For the code I’m trying to write, I plan on having each workgroup manipulate a set of 2D arrays. What is generally considered the easiest way to code this?
Right now, when I’m trying is flattening a 3D matrix, then addressing using some scheme like: matrix[(numGroupslocalSizewgroup)+localSize*x+y]
I’d like to copy each matrix in a local matrix per workGroup work on them from there.
Am I headed in the right direction? Are there any good examples of how to do this?
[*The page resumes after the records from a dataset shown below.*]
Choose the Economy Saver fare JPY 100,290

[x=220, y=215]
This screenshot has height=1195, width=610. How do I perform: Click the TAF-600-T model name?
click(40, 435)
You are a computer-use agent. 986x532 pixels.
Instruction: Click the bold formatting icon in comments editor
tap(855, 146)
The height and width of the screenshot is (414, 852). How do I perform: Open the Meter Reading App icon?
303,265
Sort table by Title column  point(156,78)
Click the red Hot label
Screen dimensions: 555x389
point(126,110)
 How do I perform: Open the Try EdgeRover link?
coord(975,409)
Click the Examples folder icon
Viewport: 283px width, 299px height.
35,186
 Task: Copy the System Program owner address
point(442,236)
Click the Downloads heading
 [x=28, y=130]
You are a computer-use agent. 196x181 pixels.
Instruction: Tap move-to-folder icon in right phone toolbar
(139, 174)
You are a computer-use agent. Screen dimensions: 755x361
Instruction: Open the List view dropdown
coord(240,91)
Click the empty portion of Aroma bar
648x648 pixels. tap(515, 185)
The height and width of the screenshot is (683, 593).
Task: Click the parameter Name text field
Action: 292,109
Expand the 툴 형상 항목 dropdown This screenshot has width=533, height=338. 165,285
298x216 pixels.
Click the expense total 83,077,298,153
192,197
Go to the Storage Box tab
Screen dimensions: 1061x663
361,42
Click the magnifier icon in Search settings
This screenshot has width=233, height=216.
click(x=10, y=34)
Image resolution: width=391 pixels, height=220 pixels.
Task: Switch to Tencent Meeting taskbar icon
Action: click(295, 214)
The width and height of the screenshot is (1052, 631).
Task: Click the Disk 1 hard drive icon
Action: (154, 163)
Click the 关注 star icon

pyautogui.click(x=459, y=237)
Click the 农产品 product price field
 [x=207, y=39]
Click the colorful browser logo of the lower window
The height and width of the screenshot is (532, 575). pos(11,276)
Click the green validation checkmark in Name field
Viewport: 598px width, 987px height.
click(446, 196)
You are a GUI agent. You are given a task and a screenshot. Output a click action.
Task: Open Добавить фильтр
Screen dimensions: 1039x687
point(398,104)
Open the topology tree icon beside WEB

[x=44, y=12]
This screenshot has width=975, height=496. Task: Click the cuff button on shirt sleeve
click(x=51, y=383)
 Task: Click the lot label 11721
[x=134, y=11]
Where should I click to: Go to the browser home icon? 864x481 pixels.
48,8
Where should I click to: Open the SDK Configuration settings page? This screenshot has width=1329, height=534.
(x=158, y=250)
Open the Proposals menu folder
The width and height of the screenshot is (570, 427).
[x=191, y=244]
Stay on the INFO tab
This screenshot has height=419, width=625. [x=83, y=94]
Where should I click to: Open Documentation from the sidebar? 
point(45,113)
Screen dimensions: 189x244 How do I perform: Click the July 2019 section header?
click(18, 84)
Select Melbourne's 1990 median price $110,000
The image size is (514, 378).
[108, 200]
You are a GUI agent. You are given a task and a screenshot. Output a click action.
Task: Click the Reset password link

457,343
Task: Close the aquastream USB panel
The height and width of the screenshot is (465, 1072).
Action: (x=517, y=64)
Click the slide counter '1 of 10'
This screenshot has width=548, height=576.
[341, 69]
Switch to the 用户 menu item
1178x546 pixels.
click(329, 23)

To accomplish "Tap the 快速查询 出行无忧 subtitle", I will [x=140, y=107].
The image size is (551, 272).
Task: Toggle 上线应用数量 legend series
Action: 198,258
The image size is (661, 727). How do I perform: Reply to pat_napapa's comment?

Here’s some example host code:
size_t global_worksize=N*N*computeUnits;
size_t local_worksize=N*N;
error=clEnqueueNDRangeKernel(cq, k_matTest, 1, NULL, &global_worksize, &local_worksize, 0, NULL, NULL);
error=clFinish(cq);
error=clEnqueueReadBuffer(cq, mem, CL_FALSE, 0, global_worksize*sizeof(int), matrix, 0, NULL, NULL);
N is the size of the matrix (it’s square) and computeUnits are the number of work groups I want (for now, it’s CL_DEVICE_MAX_COMPUTE_UNITS)
and my kernel code is:
__kernel void matrixTest( __global int *matrix) {
const size_t numGroups = get_num_groups(0);
const size_t localSize = get_local_size(0);
size_t wgroup = get_group_id(0);
size_t x = get_local_id(0);
size_t y = 0;
matrix[(numGroups*localSize*wgroup)+localSize*x+y]++;
}
I initialize the matrix to all zeros. I then expect each matrix to have a “1” in the first column of each row… but I don’t get that. In my kernel, I’m expecting localSize=N - is that correct?
I’m really knew to this, so I apologize if it’s totally wrong.
Thanks!